Consider the vectors

    \[ A = 2 \mathbf{i} + 3 \mathbf{j} - 4 \mathbf{k}, \qquad B = \mathbf{j} + \mathbf{k}. \]

  1. Find a nonzero vector N perpendicular to both A and B.
  2. Find a Cartesian equation for the plane through (0,0,0) which is spanned by A and B.
  3. Find a Cartesian equation for the plane through (1,2,3) which is spanned by A and B.

  1. Since A and B are independent, we can take

        \[ N = A \times B = (3 - (-4), 0 - 2, 2 - 0) = (7,-2,2). \]

  2. From part (a) we have N = (7,-2,2) is perpendicular to both A and B, so a Cartesian equation for the plane is given by

        \[ 7x - 2y + 2z = d \]

    Further, since the point (0,0,0) is on the plane, we must have d = 0. Hence, the Cartesian equation for the plane is

        \[ 7x - 2y + 2z = 0. \]

  3. Again, we have a Cartesian equation for the plane given by

        \[ 7x - 2y + 2z = d. \]

    Since (1,2,3) is on the plane we must have

        \[ d = 7(1) - 2(2) + 2(3) \quad \implies \quad d = 9. \]

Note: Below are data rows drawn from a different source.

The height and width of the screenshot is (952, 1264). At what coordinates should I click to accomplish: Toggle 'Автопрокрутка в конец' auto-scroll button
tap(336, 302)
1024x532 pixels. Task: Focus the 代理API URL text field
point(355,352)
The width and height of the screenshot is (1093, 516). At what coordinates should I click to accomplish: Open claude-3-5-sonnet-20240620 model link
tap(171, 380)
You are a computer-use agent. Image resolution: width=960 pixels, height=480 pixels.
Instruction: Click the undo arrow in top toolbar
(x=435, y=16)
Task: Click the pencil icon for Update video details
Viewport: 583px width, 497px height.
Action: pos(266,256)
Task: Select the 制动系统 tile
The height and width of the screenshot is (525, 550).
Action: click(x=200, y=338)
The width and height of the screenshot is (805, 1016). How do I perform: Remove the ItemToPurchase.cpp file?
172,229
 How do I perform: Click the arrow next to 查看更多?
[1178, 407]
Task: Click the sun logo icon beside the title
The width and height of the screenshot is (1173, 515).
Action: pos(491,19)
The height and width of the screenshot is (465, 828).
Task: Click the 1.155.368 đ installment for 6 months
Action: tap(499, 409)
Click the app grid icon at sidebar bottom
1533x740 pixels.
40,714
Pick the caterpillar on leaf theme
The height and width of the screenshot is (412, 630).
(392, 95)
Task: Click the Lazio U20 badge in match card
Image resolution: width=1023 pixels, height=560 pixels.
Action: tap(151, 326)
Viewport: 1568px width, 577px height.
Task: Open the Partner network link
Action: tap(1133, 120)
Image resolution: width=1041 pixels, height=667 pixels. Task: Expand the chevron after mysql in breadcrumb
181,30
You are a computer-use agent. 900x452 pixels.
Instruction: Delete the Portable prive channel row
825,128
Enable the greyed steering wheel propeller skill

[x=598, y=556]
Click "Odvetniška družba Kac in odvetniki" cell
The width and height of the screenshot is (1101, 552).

    Hence, the Cartesian equation for the plane is given by

        \[ 7x - 2y + 2z = 9. \]

Give a vector based proof of Heron’s formula for computing the area of a triangle

Let S denote the area of a triangle with sides of lengths a,b,c. Heron’s formula states that

    \[ S = \sqrt{s (s-a)(s-b)(s-c)}, \qquad \text{where} \qquad s = \frac{a+b+c}{2}. \]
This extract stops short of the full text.